François Gravey et al. Antimicrob Agents Chemother. .

Abstract

Genome changes are central to the adaptation of bacteria, especially under antibiotic pressure. The aim of this study was to report phenotypic and genomic adaptations undergone by an Enterobacter hormaechei clinical strain that became highly resistant to key antimicrobials during a 4-month period in a patient hospitalized in an intensive care unit (ICU). All six clinical E. hormaechei strains isolated in one ICU-hospitalized patient have been studied. MICs regarding 17 antimicrobial molecules have been measured. Single nucleotide polymorphisms (SNPs) were determined on the sequenced genomes. The expression of genes involved in antibiotic resistance among Enterobacter cloacae complex strains were determined by reverse transcription-quantitative PCR (qRT-PCR). All the strains belonged to sequence type 66 and were distant by a maximum of nine SNPs.

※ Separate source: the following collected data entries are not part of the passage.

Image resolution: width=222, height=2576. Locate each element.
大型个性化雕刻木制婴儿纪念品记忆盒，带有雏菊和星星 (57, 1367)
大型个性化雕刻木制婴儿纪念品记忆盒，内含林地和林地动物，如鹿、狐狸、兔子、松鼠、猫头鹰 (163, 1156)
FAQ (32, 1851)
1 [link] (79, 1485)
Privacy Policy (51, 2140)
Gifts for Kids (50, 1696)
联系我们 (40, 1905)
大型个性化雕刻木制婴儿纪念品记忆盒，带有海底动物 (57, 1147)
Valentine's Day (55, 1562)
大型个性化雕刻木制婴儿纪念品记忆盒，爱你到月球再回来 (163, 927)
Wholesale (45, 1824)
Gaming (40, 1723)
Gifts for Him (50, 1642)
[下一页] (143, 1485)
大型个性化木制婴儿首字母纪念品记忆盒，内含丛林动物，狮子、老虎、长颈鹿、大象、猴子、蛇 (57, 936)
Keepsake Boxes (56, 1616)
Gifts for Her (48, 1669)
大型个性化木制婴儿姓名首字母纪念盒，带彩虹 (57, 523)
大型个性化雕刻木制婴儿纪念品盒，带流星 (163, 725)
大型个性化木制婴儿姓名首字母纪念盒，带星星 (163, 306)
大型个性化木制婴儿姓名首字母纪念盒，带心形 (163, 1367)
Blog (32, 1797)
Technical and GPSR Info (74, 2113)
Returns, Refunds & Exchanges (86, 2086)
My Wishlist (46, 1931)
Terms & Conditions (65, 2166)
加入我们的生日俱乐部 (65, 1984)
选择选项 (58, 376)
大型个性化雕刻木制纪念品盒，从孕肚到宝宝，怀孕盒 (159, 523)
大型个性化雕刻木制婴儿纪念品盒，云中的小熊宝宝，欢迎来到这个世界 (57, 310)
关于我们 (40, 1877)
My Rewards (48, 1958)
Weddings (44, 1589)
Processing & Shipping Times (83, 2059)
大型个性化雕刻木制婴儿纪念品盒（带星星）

After 3 months of hospitalization, three strains presented a significant increase in MICs for ceftazidime, cefepime, temocillin, ertapenem, tigecycline, ciprofloxacin, and chloramphenicol. Those resistant strains did not acquire additional antibiotic resistance genes but harbored a 16-bp deletion in the ramR gene. This deletion led to upregulated expression of RamA, AcrA, AcrB, and TolC and downregulated expression of OmpF. The ΔramR mutant harbored the same phenotype as the resistant clinical strains regarding tigecycline, chloramphenicol, and ciprofloxacin. The increased expression of RamA due to partial deletion in the ramR gene led to a cross-resistance phenotype by an increase of antibiotic efflux through the AcrAB-TolC pump and a decrease of antibiotic permeability by porin OmpF. ramR appears to be an important adaptative trait for E. hormaechei strains.

Keywords: Enterobacter cloacae complex; OmpF; RND efflux pumps; chloramphenicol; fluoroquinolone; ramR; tigecycline; whole-genome sequencing.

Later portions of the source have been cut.